W ostatnim czasie w Polsce i regionie bałtyckim odnotowano masowe awarie w działaniu systemów GPS. Prawdopodobnie jest to konsekwencja pracy rosyjskich systemów walki radioelektronicznej.
Zgodnie z raportem Instytutu Studiów nad Wojną (ISW) polska stacja radiowa Radio Zet przytoczyła dane z serwisu śledzącego zakłócenia GPS GPSJAM z 16 stycznia. Wskazywały one na bezprecedensowy poziom zakłócania sygnału GPS w północnej i wschodniej Polsce, w tym w Warszawie i Łodzi.
Dane te wskazują również na podobny wysoki poziom zakłóceń GPS nad południowym wybrzeżem Bałtyku oraz w północno-zachodniej i środkowej Polsce w okresie od 25–27 grudnia 2023 r. do 10 stycznia 2024 r. Polskie media podawały wtedy, że przyczyną grudniowych zakłóceń mogły być nieznane ćwiczenia wojskowe NATO w regionie bałtyckim lub niedawne testy broni radioelektronicznej w obwodzie królewieckim Federacji Rosyjskiej.
Szwedzka Służba Wywiadu Wojskowego i Bezpieczeństwa (MUST) wszczęła nawet sprawę dotyczącą zakłóceń z 12 stycznia w kontekście ćwiczeń z zakresu walki radioelektronicznej rosyjskiej Floty Bałtyckiej.

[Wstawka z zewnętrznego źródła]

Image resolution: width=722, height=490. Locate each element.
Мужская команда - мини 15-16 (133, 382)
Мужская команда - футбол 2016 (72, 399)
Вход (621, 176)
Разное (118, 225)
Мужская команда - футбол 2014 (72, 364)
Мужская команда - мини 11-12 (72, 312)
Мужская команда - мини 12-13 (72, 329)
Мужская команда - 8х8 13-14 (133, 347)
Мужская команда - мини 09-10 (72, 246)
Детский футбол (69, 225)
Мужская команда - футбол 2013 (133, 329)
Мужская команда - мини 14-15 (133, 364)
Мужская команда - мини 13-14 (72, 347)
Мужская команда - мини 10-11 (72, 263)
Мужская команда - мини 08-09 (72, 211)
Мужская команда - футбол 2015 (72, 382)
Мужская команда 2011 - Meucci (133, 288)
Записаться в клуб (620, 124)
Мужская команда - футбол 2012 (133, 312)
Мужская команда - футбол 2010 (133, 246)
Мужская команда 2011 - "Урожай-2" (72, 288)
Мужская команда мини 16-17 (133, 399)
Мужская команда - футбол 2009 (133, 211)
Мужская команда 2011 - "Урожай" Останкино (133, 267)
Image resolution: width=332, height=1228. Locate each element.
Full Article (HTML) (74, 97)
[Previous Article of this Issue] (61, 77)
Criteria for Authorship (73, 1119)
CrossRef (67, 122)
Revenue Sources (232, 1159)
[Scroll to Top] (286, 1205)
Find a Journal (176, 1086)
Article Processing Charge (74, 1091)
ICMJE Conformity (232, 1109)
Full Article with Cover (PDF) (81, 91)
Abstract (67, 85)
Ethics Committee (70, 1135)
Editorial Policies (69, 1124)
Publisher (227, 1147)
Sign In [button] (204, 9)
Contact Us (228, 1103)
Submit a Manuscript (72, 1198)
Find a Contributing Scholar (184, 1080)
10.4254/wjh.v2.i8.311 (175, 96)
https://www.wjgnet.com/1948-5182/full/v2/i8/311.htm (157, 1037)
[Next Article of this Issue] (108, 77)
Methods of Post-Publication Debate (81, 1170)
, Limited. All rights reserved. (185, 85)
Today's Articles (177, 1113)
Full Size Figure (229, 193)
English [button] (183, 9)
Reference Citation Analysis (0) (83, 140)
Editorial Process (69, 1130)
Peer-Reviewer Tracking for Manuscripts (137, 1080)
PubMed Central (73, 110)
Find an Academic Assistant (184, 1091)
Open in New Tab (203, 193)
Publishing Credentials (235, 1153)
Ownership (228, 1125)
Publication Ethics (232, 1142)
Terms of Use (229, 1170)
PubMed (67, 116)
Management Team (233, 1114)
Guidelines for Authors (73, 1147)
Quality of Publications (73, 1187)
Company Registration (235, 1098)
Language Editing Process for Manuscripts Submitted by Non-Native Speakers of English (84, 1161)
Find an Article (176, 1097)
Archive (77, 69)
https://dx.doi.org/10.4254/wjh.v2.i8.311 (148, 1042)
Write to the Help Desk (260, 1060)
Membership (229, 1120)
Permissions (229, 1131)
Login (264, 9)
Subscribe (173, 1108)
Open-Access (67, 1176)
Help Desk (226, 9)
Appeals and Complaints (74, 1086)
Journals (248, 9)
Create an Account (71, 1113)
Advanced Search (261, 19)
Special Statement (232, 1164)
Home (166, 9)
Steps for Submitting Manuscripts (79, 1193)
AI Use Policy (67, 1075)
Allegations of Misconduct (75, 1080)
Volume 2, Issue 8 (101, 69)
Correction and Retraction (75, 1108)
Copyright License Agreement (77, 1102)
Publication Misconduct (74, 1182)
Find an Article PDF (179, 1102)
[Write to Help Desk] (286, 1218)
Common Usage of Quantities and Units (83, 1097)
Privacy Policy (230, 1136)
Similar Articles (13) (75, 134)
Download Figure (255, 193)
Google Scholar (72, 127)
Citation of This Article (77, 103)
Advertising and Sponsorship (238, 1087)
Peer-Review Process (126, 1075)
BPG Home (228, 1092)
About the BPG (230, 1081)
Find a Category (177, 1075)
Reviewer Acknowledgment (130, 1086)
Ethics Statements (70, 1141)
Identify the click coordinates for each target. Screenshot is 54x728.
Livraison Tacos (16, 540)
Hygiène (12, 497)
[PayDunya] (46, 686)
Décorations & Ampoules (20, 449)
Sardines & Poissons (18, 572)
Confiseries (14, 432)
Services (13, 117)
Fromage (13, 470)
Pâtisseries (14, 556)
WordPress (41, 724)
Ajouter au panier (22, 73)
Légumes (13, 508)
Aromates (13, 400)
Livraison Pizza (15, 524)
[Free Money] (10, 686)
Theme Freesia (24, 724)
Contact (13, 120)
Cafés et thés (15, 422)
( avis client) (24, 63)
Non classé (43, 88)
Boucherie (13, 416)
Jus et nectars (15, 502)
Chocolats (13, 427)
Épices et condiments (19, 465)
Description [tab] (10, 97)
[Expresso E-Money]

Szwedzki podpułkownik Joakim Paasikivi uważa, że sytuacja z GPS jest wynikiem „rosyjskich działań wpływu lub tzw. wojny hybrydowej”. Według niego kraj agresor ingerował już w sygnały GPS w Europie Północnej, aby ukryć swoją działalność w obwodzie murmańskim lub zakłócić ćwiczenia NATO.
Jednocześnie, jak podają rosyjskie media, od połowy grudnia 2023 roku w obwodzie królewieckim jednostki rosyjskiej Floty Bałtyckiej szkolą się z systemem walki radioelektronicznej Borisoglebsk-2. System ten ma być w stanie zakłócać systemy nawigacyjne w promieniu setek kilometrów.
Analitycy ISW nie są w stanie samodzielnie zweryfikować przyczyny wysokiego poziomu zakłóceń GPS. Uważają jednak, że rosyjskie systemy walki elektronicznej w obwodzie królewieckim rzeczywiście są w stanie wywrzeć tak znaczący wpływ na Polskę i region bałtycki.
Jak przekazała ukraińska agencja UNIAN, Rosja ogłosiła niedawno rozpoczęcie montowania na swoich czołgach radioelektronicznych systemów zwalczania dronów Sanija. Jeden z takich kompleksów został zauważony na T-80BWM 9. Brygady Strzelców Zmotoryzowanych 1. Korpusu Armii.
Financial Times pisze, że obie strony poczyniły znaczne inwestycje w systemy zdolne do wzajemnej neutralizacji bezzałogowców drugiej strony, ale Moskwa utrzymuje przewagę ponieważ skupiła się na tych zdolnościach już przed rozpoczęciem inwazji na Ukrainę dwa lata temu.